Open Firefox and browse to: http://www.csmonitor.com/cgi-bin/red...pl?textEdition

Right click over the newly loaded page and select "View Page Info" This will popup a dialog box with tabs along the top, select the "Links" tab. This displays all available links of this page. Drag this window a bit bigger so you can see what you've got going on in here. You'll notice where the category links end and the stories begin. The articles all have a year in the URL like this: http://www.csmonitor.com/2006/1102/p13s01-lign.htm . I select the first link by clicking on it, then scroll to the end of the article link list and while holding the [Shift] key on my keyboard, I click the last article. You should have all links that are articles selected. Right click on this selection and left click on "Copy".
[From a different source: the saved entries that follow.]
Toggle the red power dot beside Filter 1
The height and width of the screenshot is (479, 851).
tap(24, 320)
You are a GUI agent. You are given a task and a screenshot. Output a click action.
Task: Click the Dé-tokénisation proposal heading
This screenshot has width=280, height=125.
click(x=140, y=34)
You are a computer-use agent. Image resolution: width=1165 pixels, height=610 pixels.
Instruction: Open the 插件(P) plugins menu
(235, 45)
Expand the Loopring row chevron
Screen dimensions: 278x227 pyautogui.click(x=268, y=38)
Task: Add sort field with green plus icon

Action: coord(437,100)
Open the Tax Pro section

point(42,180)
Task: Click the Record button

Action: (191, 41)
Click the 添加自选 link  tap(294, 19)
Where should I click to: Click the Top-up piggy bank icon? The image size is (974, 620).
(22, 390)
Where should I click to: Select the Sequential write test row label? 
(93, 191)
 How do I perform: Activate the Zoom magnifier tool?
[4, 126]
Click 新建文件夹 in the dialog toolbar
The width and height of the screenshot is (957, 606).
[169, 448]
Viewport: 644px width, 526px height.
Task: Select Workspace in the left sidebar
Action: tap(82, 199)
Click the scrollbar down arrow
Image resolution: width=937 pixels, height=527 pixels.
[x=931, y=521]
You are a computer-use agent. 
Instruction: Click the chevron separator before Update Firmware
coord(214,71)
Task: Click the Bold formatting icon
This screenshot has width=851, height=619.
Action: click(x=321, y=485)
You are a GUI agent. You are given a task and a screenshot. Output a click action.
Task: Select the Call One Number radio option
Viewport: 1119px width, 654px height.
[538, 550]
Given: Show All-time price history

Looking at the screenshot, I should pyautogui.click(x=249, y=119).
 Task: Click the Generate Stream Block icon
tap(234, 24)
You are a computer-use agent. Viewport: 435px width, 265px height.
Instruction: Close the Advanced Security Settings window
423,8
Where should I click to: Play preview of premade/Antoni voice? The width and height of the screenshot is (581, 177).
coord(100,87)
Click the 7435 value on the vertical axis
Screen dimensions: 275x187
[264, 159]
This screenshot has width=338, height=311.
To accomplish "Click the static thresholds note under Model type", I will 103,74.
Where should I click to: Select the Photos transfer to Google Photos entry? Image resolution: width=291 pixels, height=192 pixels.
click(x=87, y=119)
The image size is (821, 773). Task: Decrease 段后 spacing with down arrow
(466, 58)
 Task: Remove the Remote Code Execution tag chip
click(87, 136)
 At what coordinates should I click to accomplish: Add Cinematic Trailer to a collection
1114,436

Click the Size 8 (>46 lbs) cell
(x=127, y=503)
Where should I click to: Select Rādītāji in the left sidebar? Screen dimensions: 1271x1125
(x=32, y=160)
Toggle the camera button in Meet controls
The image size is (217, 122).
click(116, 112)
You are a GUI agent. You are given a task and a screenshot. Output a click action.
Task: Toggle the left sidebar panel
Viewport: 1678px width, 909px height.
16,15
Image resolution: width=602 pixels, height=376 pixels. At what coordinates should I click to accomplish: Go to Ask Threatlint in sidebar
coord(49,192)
Open the "getcs.bat' file you downloaded from the link below with textPad. You'll see "[PASTE CSMONITOR LINKS HERE]" in the text. delete this, leaving the space after the text "http://www.csmonitor.com/cgi-bin/redirect.pl?textEdition". Here is where we paste the links from Firefox by right clicking in textPad and left clicking "Paste".

Right click again and select "reformat" This is important, it strips the return characters from the firefox link paste. (you may need to have wordwrap on in textPad to see what you're doing, which is fine, wordwrap has no effect on the saved file)

Save this edited file by clicking "File" and "save" from the top left of the textPad. If you've ever seen the config file for rss2book, you'll see here I borrow heavily from Geekraver for my HTMLdoc settings.

To run, double click "getcs.bat". A quick warning regarding .bat files by the way. Malicious folks can put nasty thing in these files and you should never run one without viewing it first. You can see in this .bat file, the only file being run is htmlDoc. It should create a 'csmonitor.pdf' file in same directory your htmlDoc is installed in.

That should do it. Excuse me if I rambled, was too simplistic or not explanitive enough.

I've attached the csget.bat file, a csgetSample.bat you can copy and run right away, and a sample csmonitor.pdf.

geekraver · 11-01-2006, 09:21 PM

Actually I've been thinking about doing something vaguely like this. I recently saw a set of scripts someone put together to pull wikipedia content together (kind of like web spidering starting with a small set of articles) and putting this on an iPod. I thought that would be cool to do, and ultimately should be generalized. One approach wrt RSS would be to flag each feed as being complete or partial, and in the case of partial ones following the links to the full text. This might require some addtional configuration to know how to extract the signal from the noise of the full pages but in many cases this could be done just scanning for appropriate DIV tag class attributes.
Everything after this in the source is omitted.